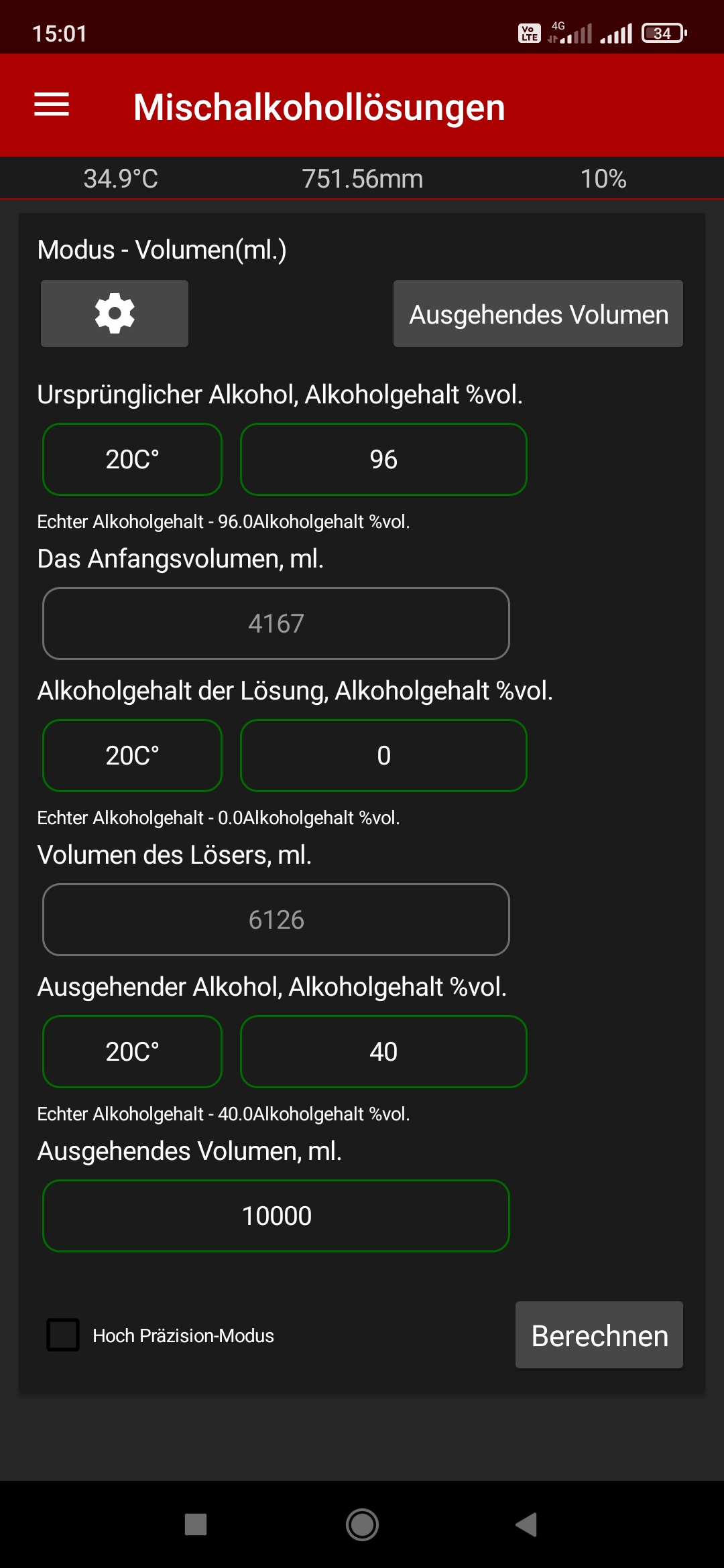Tap the Volumen des Lösers 6126 field
The width and height of the screenshot is (724, 1568).
coord(276,920)
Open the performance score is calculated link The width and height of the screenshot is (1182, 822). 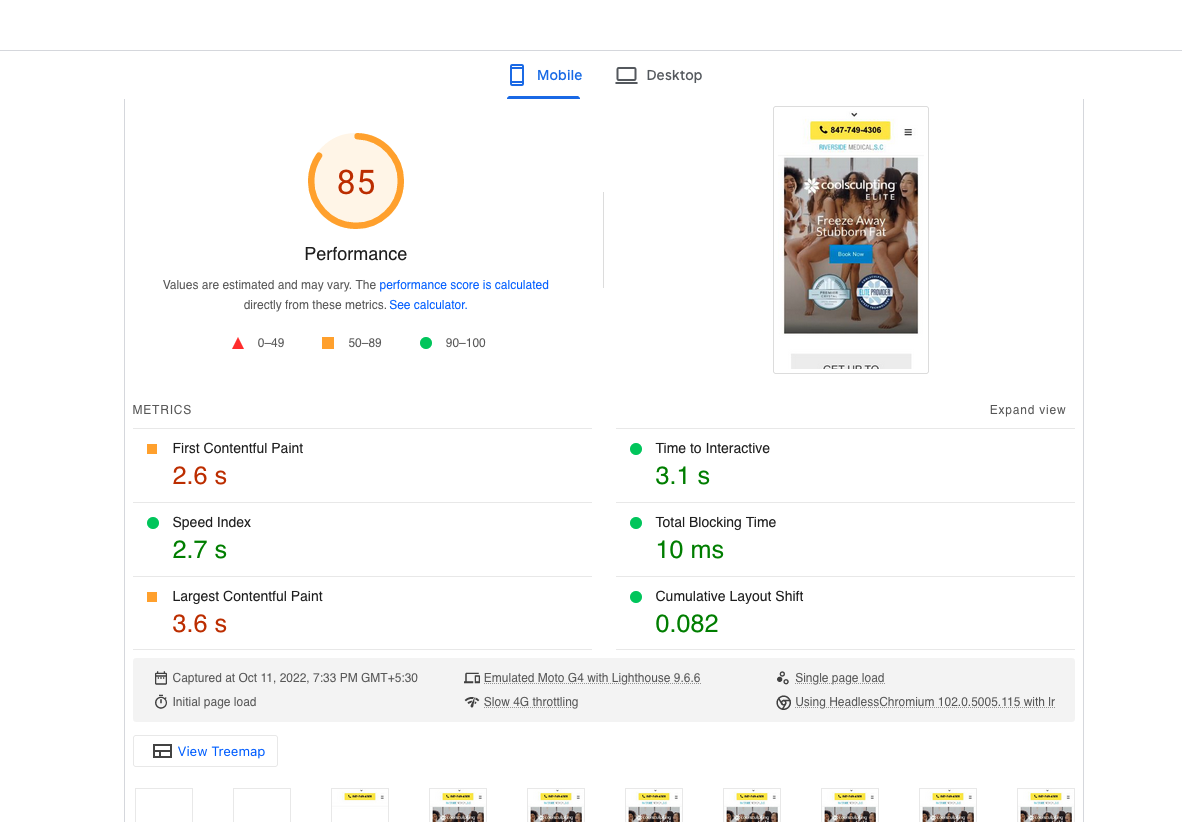coord(464,285)
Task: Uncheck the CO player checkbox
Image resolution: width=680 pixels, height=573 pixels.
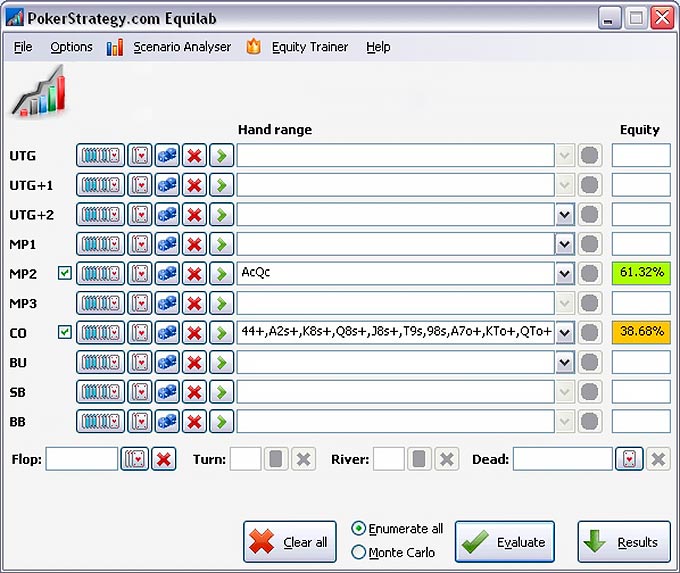Action: [x=65, y=332]
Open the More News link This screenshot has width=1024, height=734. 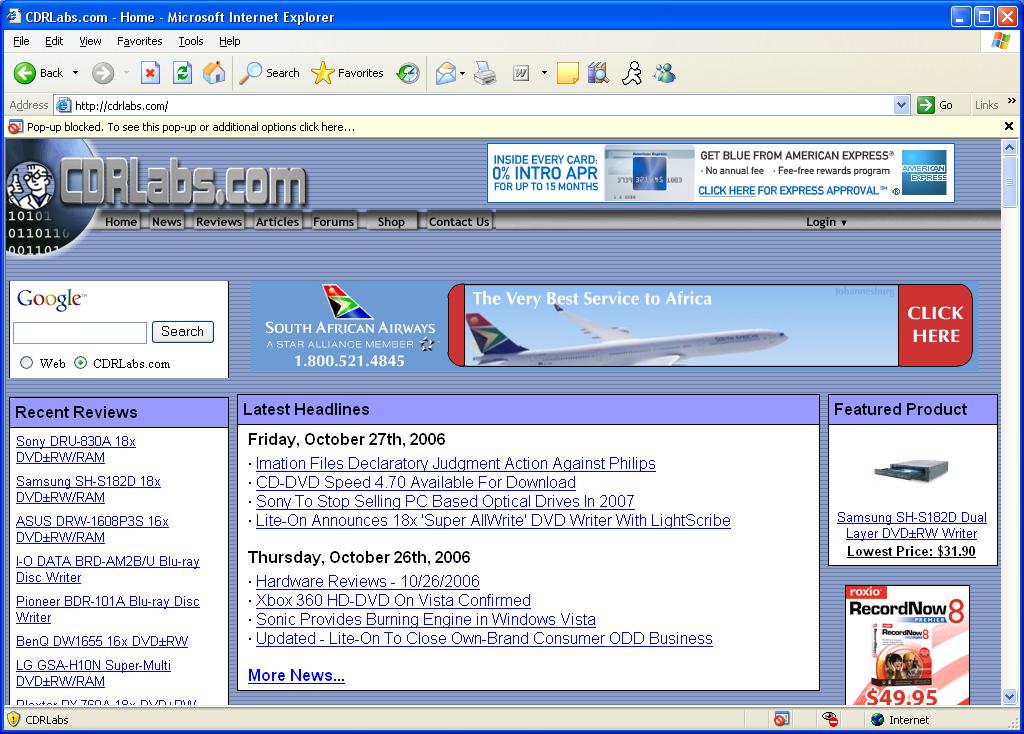click(296, 675)
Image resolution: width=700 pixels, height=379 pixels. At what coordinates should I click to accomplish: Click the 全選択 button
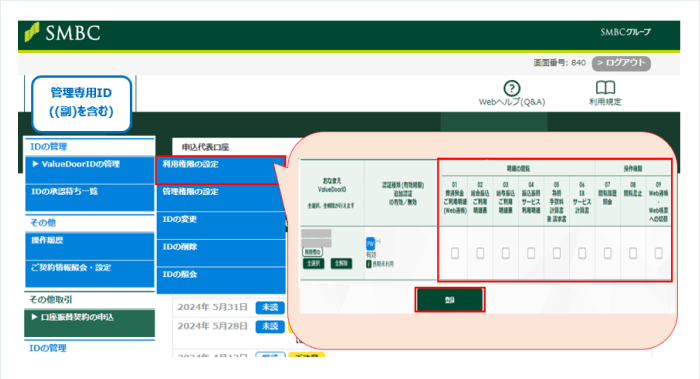tap(313, 263)
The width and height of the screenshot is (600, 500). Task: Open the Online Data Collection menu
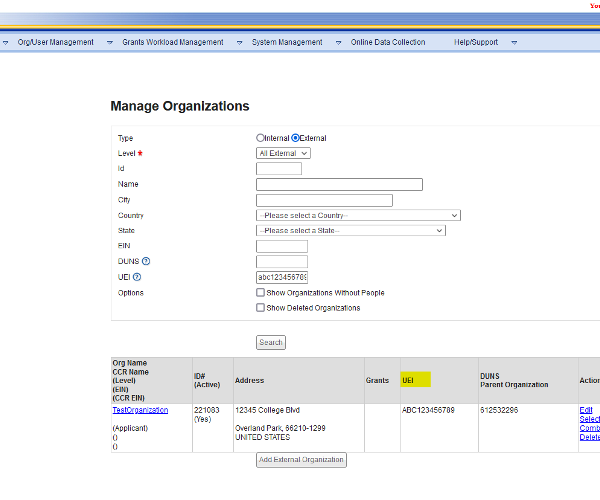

# Instructions to follow
Only the lines above that include the word "Task" belong in the answer; copy each one.

# Result below
Task: Uncheck the CO player checkbox
The width and height of the screenshot is (600, 500). Task: Open the Online Data Collection menu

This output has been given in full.